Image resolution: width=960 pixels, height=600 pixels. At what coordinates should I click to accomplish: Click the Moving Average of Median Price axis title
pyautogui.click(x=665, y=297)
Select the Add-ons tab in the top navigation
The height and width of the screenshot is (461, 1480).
* * *
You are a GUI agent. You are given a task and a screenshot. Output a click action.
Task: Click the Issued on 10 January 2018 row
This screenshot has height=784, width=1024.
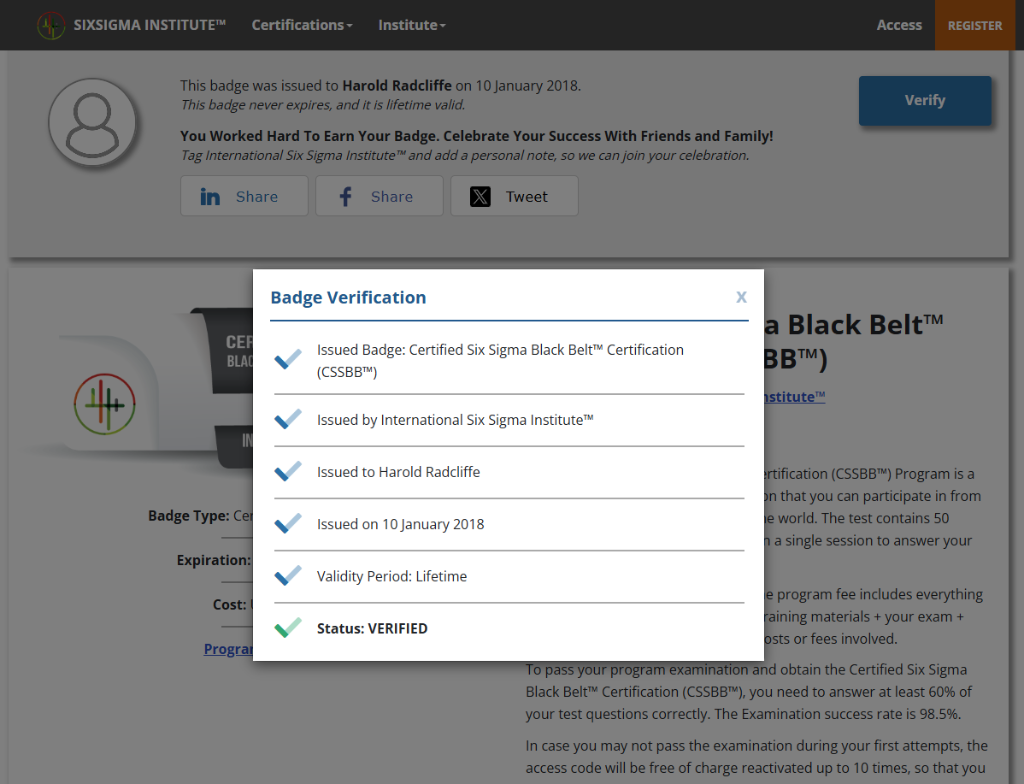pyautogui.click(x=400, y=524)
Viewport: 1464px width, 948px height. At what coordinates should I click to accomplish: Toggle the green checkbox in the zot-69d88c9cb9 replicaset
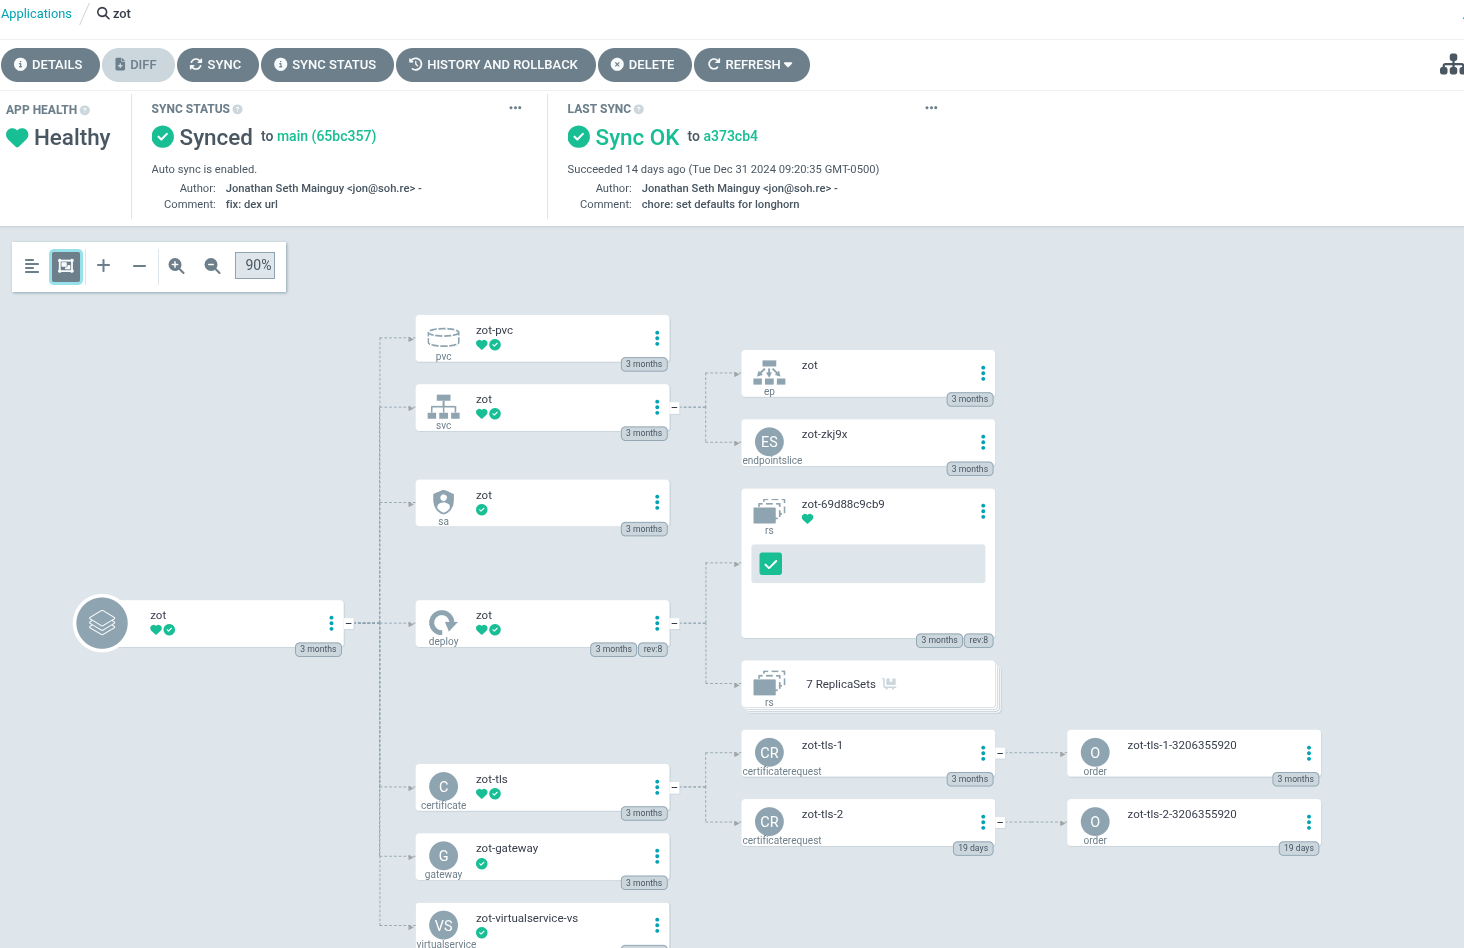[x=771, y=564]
* * *
WRITTEN PROBLEM :: Identify every line of the records that contains the word "should", matching case exactly, and copy each one.

FINISHED ANSWER ::
Image resolution: width=960 pixels, height=600 pixels. At what coordinates should I click to accomplish: Click the Moving Average of Median Price axis title
Viewport: 1464px width, 948px height. At what coordinates should I click to accomplish: Toggle the green checkbox in the zot-69d88c9cb9 replicaset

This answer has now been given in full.